Extracted text:
Monday 9 July 2012

Carrot cake, carrot cake & Carrot Cake!

Ok, so everyone has their favourite carrot cake recipe, but there's no harm in trying different ones - especially if for some silly reason you can't remember which recipe book has your favourite carrot cake recipe in, or you've gone through all your recipe books already and, unaware of course, have turned over two pages - the one with the treasured carrot cake recipe!

So I tried the recipe from Grandma's Best Recipes (I think it's been updated since I bought mine at ASDA about 3 years ago!)

'Grandma's' Classic Carrot Cake' (serves 12)
125g self-raising flour
pinch of salt
1t ground cinnamon
125g soft brown sugar
2 eggs
100ml sunflower oil
125g carrot, peeled and finely grated
25g desiccated coconut
25g walnuts chopped
walnut pieces to decorate
Icing:  50g softened butter; 50g soft cheese; 225g icing sugar; 1t lemon juice.

Tasks and exercises:
1. Answer these questions from the carrot cake post:
(a) At which shop was the recipe book bought?
(b) How many people does the classic carrot cake serve?
(c) How much sunflower oil does the recipe call for?
2. Could you write the next part of the carrot cake post, picking up right after the icing ingredients?
The lines that follow have no connection to the carrot cake post.

Entries supplied:
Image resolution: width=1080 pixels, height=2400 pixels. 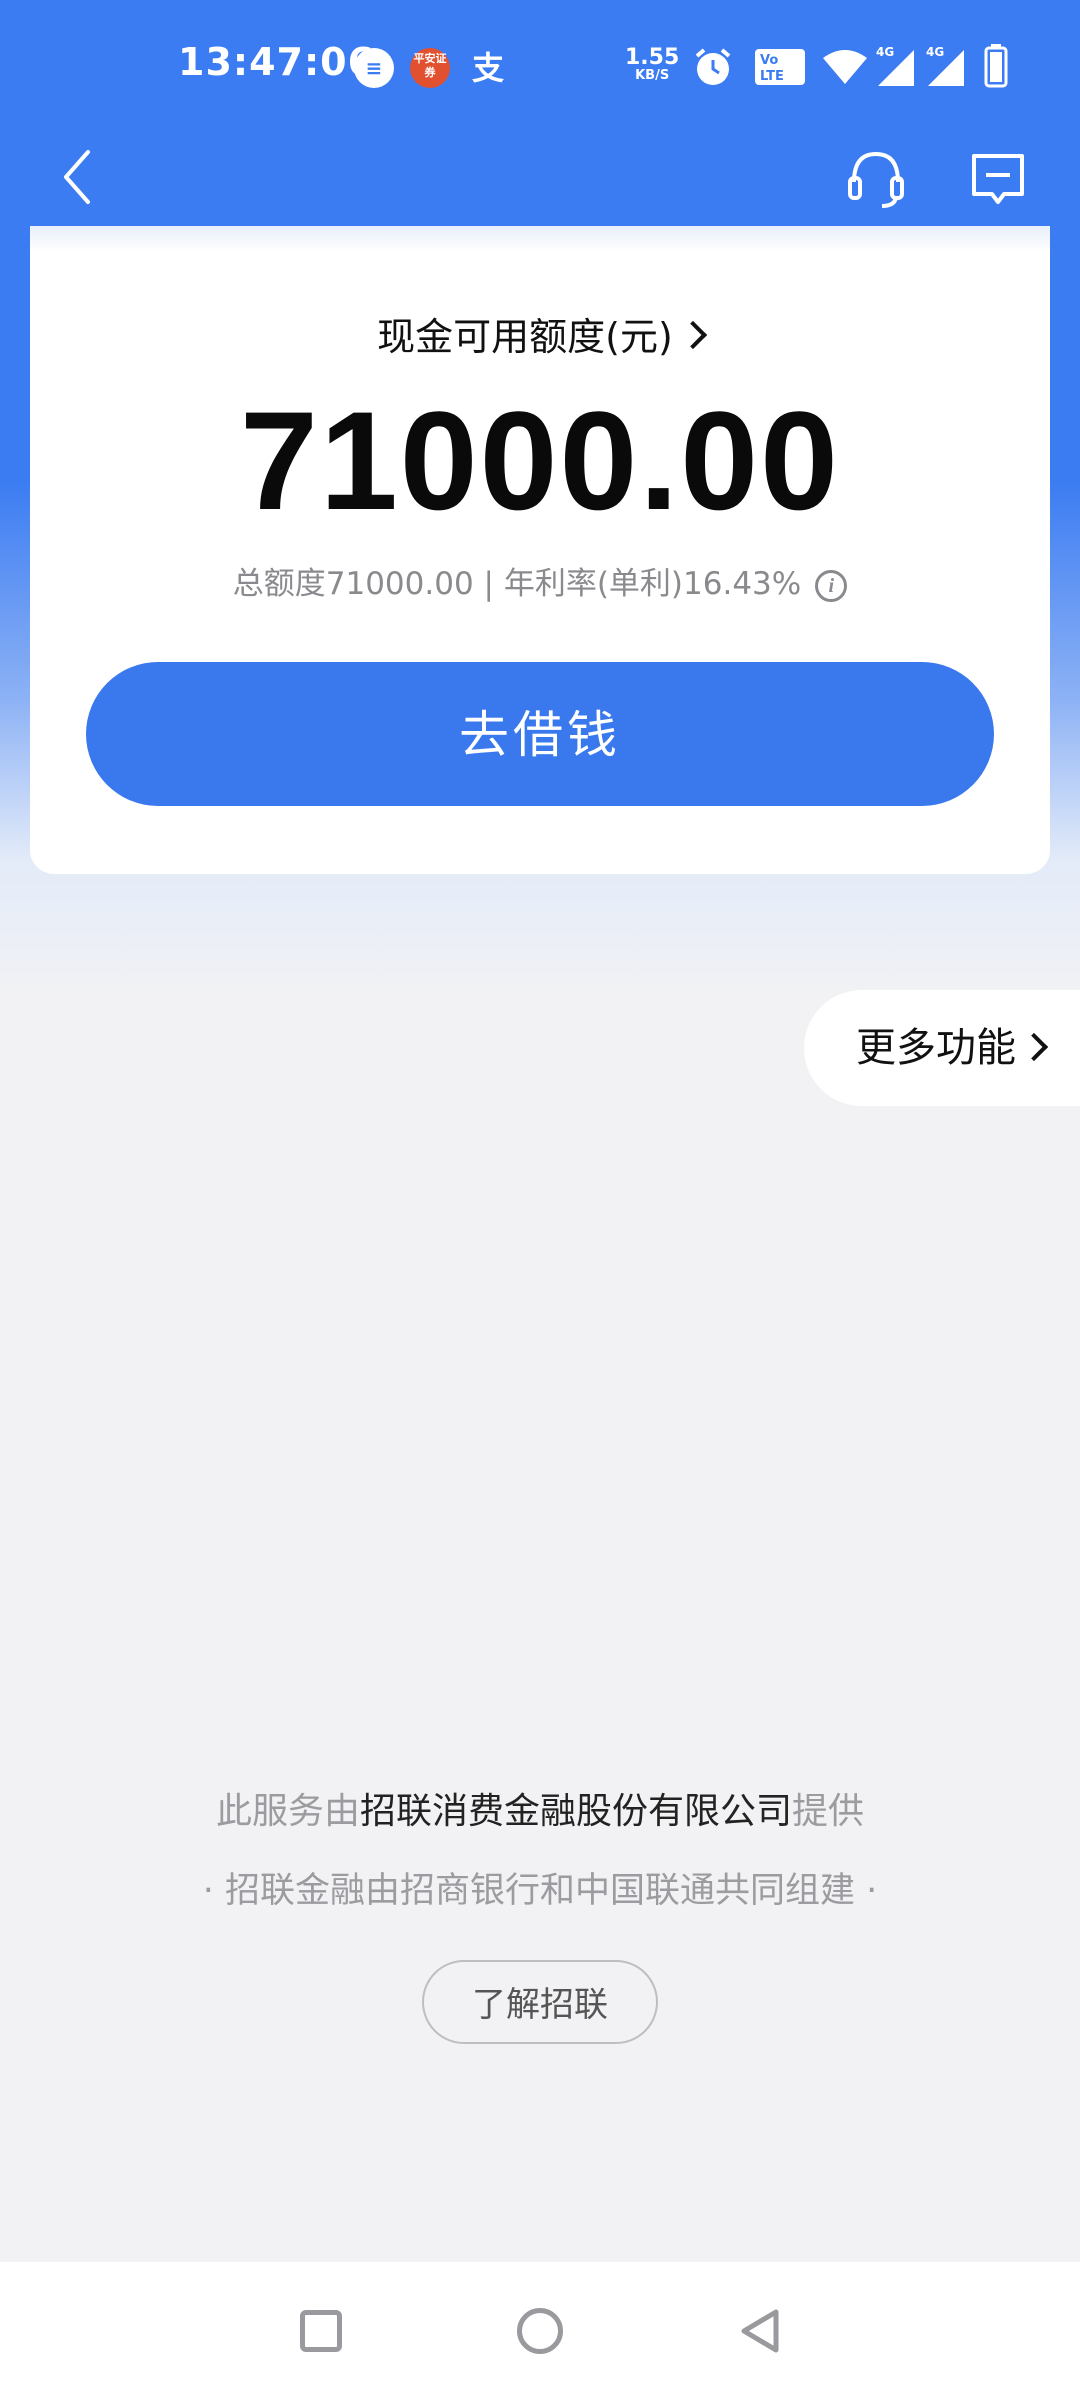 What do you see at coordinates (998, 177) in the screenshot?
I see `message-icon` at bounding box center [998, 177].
* * *
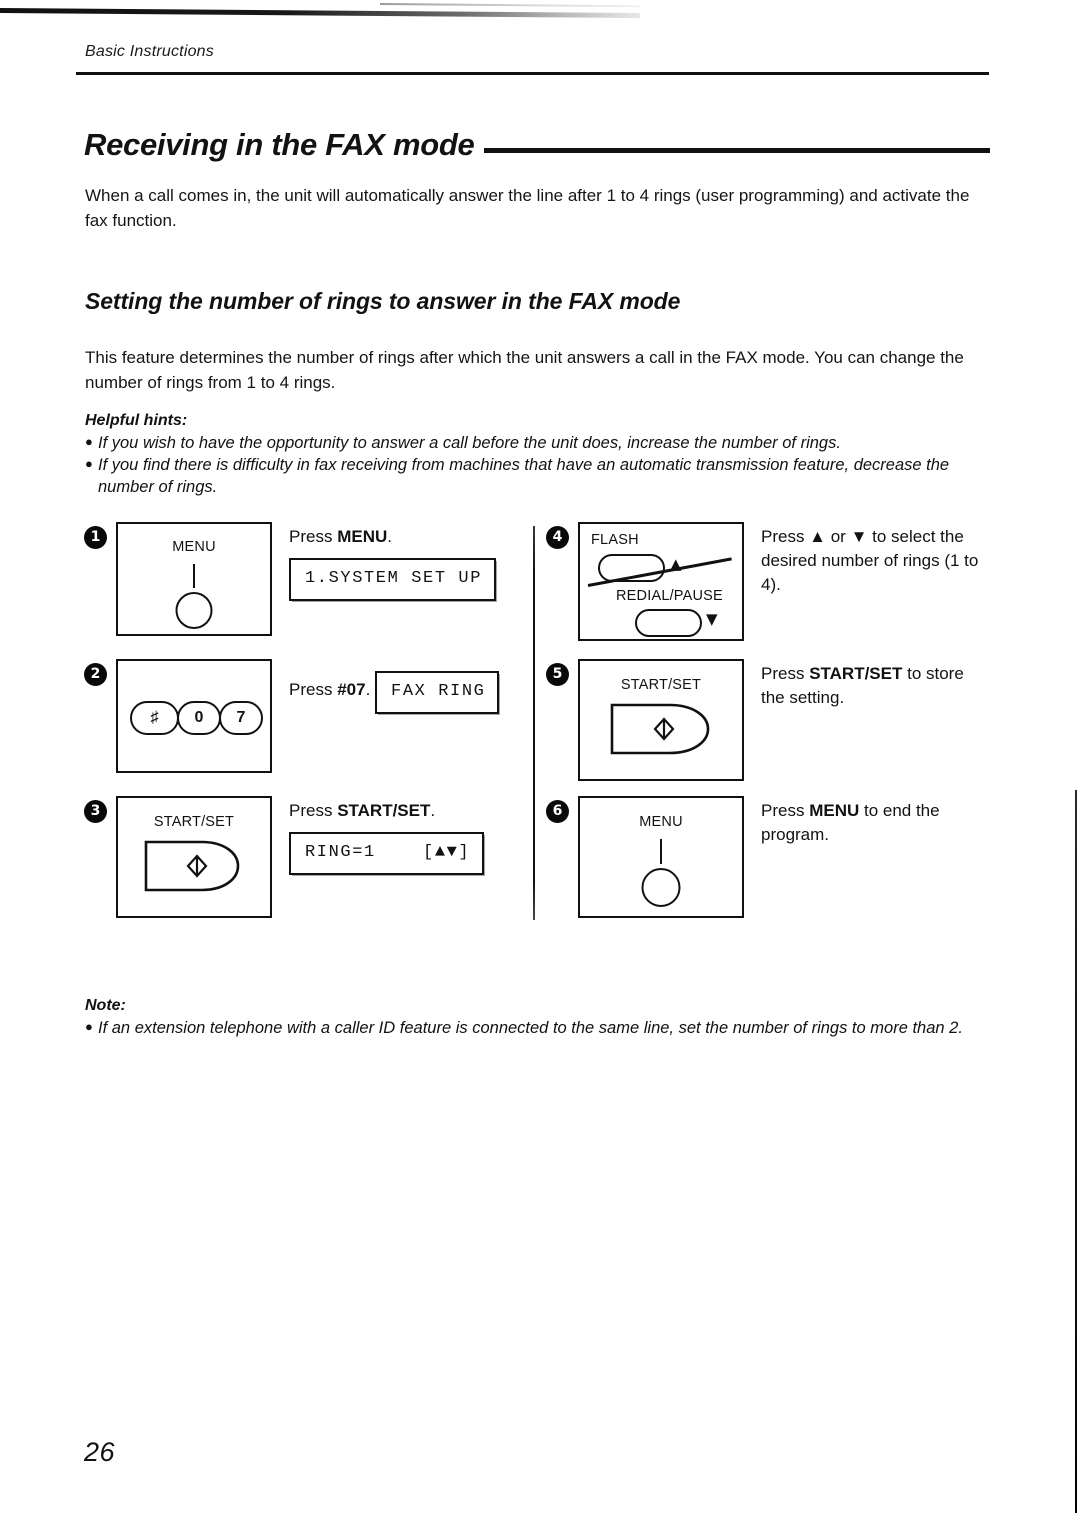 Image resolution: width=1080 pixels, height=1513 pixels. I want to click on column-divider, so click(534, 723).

Outputs for the tasks:
1.
(a) ASDA
(b) 12
(c) 100ml

2.
First problem - no self-raising flour, fortunately good old baking powder is always willing to be used!

Second problem - no walnuts! Surely you can't make a carrot cake without walnuts?! Of course you can, especially if you substitute Almonds!!!


And if you look carefully that spice jar is empty!

1. Preheat oven to 180C and lightly grease a cake tin - I never measure to see if it's the right size! - line the base with baking paper - sometimes I do, sometimes I don't. If I had Spray & Cook of course I wouldn't be wiping butter papers over my cake tin or lining it!

2. Sift the flour - and the baking powder, 1 teaspoon for every cup of flour - salt & ground cinnamon and stir in the brown sugar.

3.  Add the eggs and oil and mix well.

4. Stir in the grated carrot - not very 'finely grated' this time! - desiccated coconut and chopped ....nuts!

5.  Pour into tin and bake 20-25mins.

6. Icing: Beat butter, soft cheese (Philly cheese!), icing sugar and lemon juice until the mixture is fluffy and creamy.

7. Turn the cake out of the tin, cut into squares and then spread the icing over. Decorate with .... nuts - or not!

(At least the picture looks good!)    



The recipe I was really aiming for is the Mega carrot cake, the recipe was in the May 2009 Asda magazine.

Zest and juice of 1 large orange
175g sultanas
150g pecans, roughly chopped (not quite my substitute almonds!)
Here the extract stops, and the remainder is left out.